Bulgaria's government is expected to announce on Friday whether it will proceed with plans to transfer the pension accounts in nine private funds with total assets of about BGN 500 M to the state in a bid to solve its fiscal woes.
The decision was was delayed due to the additional information that employers had to provide.
The proposal has proved highly controversial in Bulgaria and critics, including analysts and business groups, fear that if the bill passes, the mandatory general pension funds, whose assets are worth BGN 2.5 B, will be next in line. They say the move will undermine fledgling financial markets and hit investor confidence in the recession-hit country.
The International Monetary Fund (IMF) has also warned the government against changing the pension system, saying that redirecting private funds to the state will not close the gap in the social security system.

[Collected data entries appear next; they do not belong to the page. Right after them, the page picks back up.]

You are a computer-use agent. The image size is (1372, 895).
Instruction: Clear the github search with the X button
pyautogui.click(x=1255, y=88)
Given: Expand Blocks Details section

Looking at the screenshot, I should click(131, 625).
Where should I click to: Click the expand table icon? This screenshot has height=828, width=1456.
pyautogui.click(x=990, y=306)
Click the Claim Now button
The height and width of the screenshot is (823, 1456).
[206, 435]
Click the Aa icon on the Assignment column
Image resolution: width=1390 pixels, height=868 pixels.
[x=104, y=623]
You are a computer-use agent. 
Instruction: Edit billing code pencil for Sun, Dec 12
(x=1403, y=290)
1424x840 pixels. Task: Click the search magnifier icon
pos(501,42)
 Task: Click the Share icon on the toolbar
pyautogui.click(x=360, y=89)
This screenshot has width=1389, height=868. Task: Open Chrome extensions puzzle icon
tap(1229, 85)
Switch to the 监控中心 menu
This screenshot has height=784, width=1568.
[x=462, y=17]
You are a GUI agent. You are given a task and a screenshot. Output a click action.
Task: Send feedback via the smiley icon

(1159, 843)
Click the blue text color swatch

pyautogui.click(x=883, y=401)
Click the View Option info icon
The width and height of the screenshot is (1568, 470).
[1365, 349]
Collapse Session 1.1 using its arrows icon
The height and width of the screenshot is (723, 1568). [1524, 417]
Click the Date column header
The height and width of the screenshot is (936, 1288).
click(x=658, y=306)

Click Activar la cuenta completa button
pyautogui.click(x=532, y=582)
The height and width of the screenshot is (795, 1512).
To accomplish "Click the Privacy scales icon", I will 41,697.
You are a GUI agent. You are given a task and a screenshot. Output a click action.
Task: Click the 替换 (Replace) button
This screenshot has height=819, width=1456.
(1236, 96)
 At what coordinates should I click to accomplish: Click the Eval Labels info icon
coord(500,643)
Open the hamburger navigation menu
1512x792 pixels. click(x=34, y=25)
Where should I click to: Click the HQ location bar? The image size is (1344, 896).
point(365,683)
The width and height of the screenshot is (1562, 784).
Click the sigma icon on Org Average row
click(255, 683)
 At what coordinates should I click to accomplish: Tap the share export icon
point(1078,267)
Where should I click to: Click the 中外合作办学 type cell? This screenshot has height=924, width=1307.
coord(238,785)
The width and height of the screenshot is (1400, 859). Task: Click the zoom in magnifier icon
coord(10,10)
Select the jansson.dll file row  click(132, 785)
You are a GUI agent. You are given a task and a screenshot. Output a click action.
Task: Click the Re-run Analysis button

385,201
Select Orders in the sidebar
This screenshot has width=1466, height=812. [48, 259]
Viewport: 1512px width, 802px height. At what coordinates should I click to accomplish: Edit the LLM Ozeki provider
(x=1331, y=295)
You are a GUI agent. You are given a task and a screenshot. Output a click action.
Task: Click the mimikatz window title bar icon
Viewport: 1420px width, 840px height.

Representatives on the nine private professional retirement funds in Bulgaria met Tuesday with Prime Minister Boyko Borisov to present their position on why they have been protesting so vigorously the controversial plan for the nationalization of employee's early retirement personal accounts.
The planned measure, which is included in draft amendments of the Social Security Code, provide for seizing all early retirement accounts of people with jobs with hard working conditions (categorized as jobs in "first" and "second" category). Those are supposed to be consolidated in a new solidarity fund, which should be a subdivision of the National Social Security Institute (NOI).